→ **Task statement**
Only the lines from the one containing "Screen dimensions: 719x464" through the final line below belong in the output, copied exactly and without pictures.

→ **Data extracts**

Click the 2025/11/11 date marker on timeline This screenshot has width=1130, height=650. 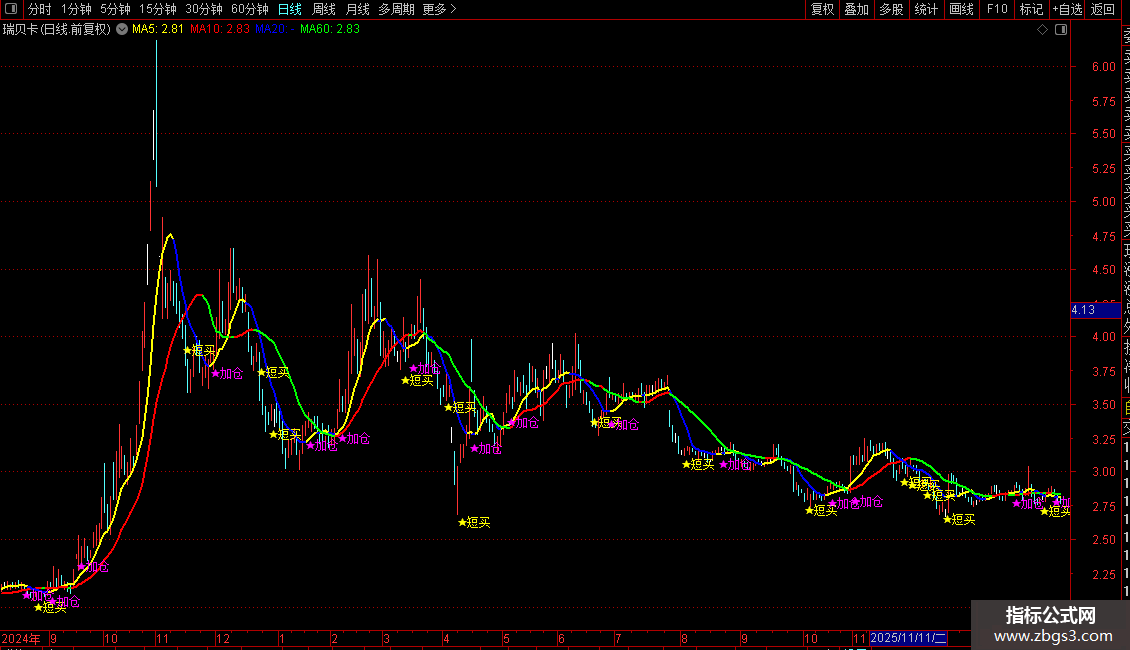pos(907,638)
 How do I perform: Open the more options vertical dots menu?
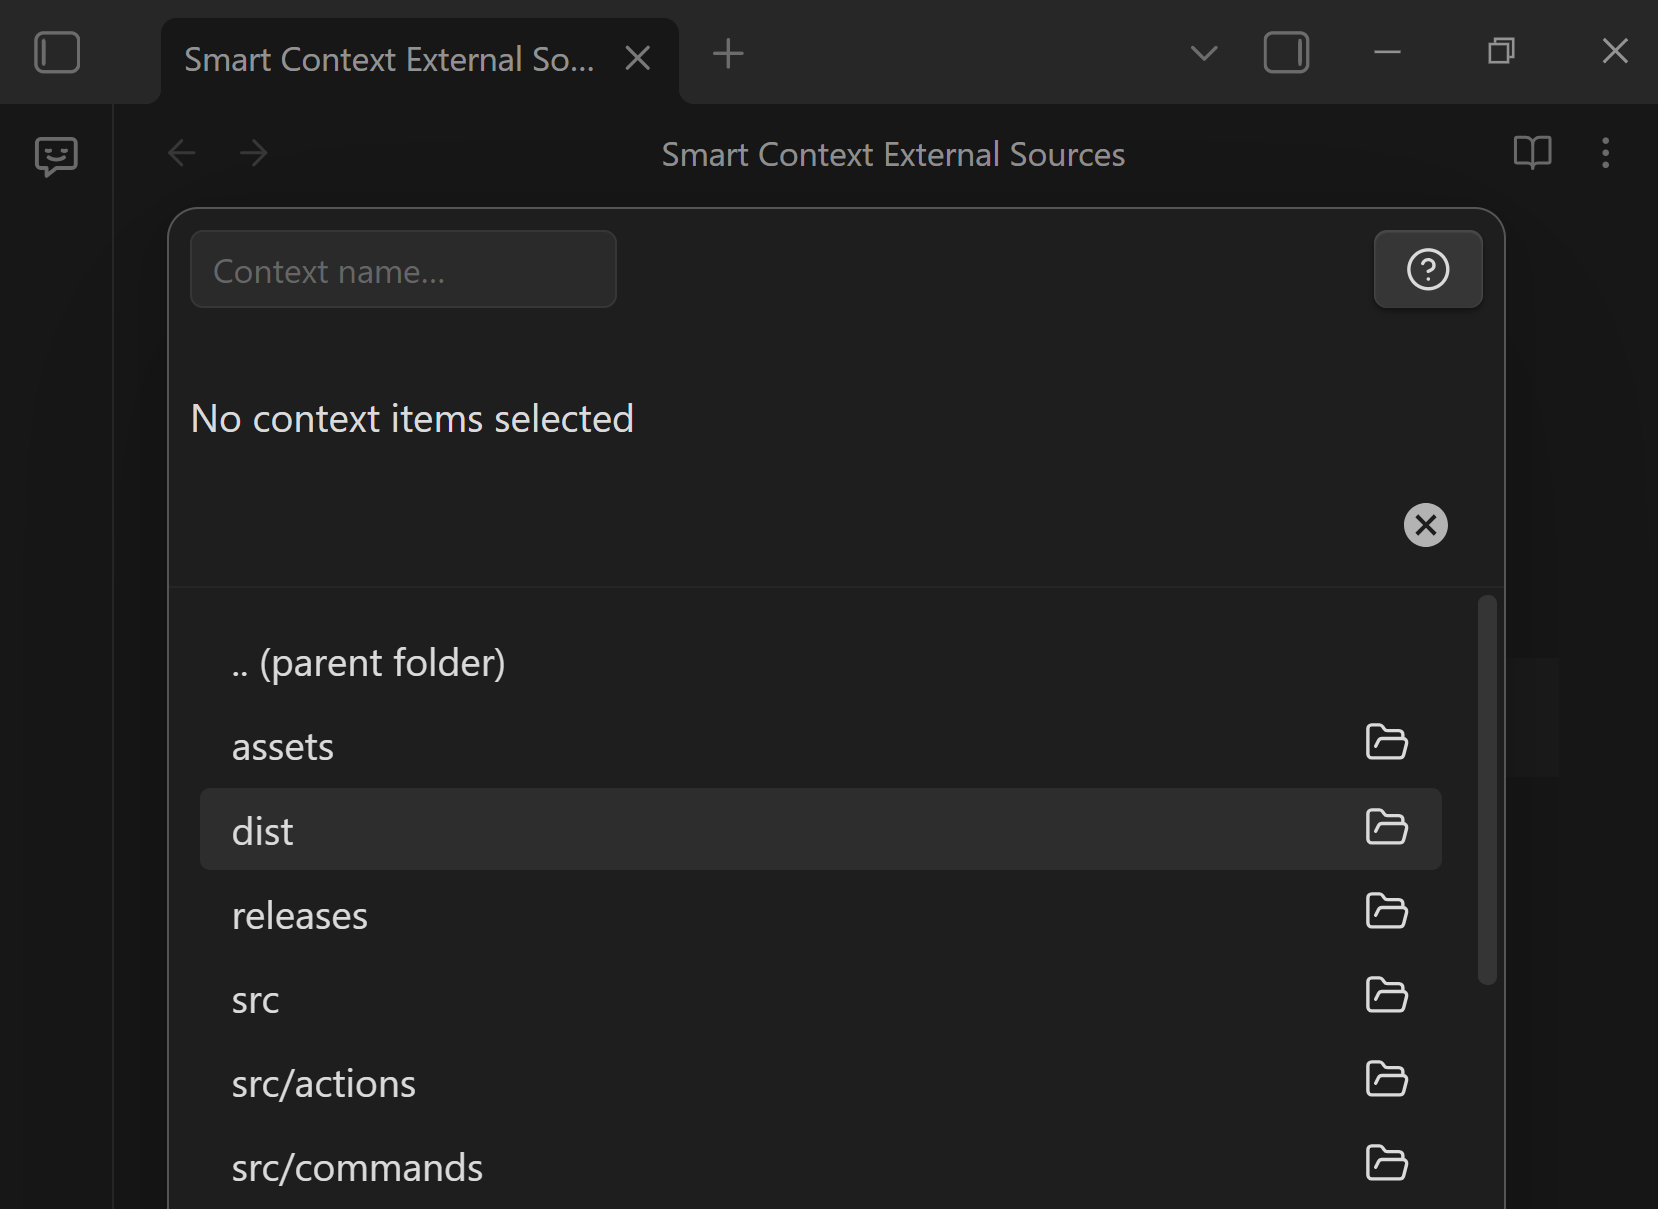(1605, 153)
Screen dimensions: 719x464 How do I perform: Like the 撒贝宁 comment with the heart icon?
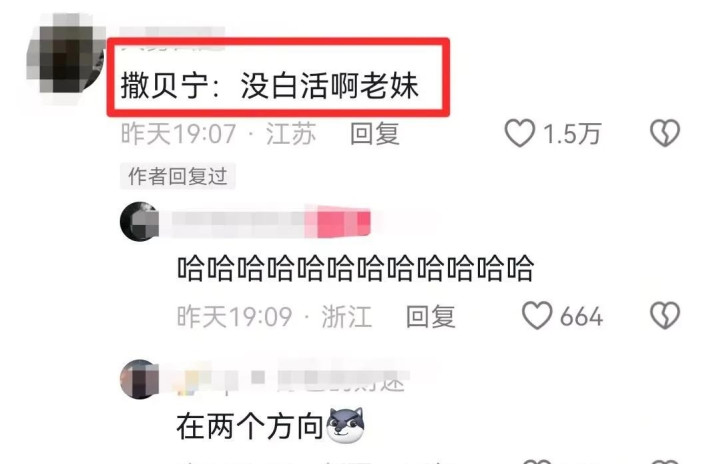coord(520,133)
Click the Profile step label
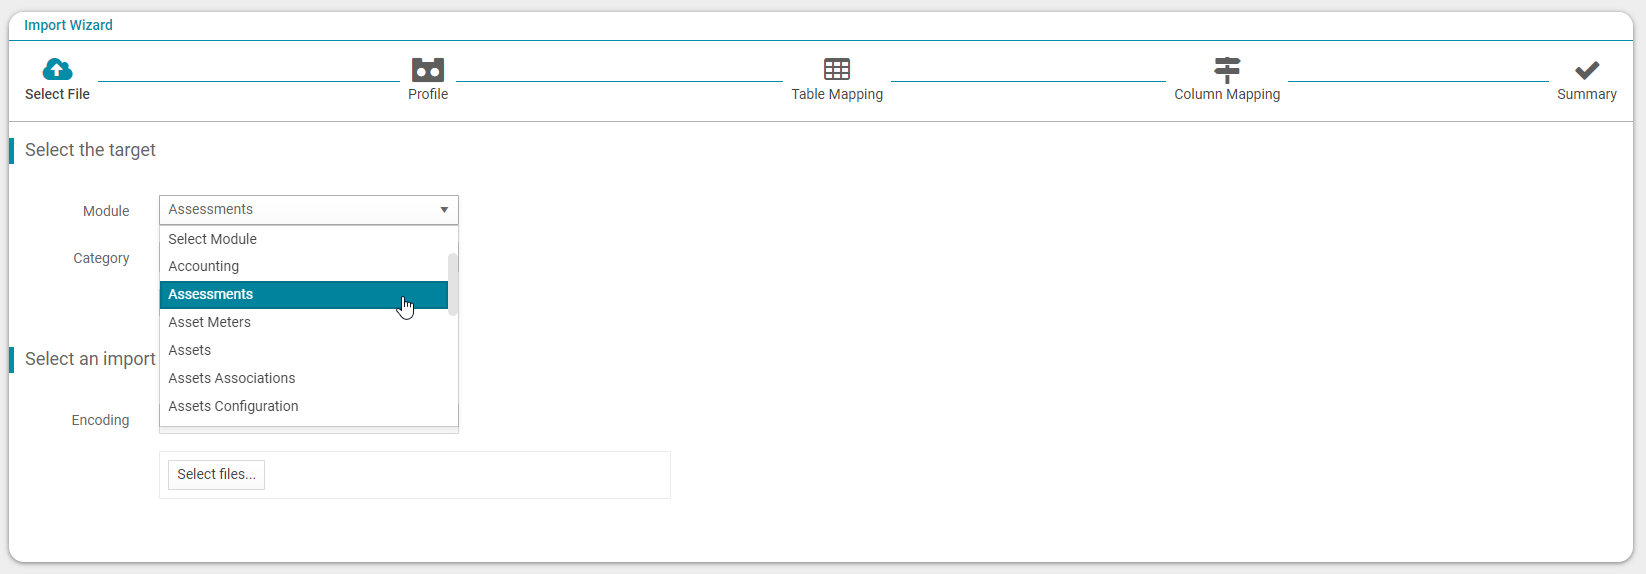 pos(428,94)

→ **Exercise output**
Screen dimensions: 719x464 How do I perform: Like the 撒贝宁 comment with the heart icon?
coord(520,133)
Click the Profile step label
 pos(428,94)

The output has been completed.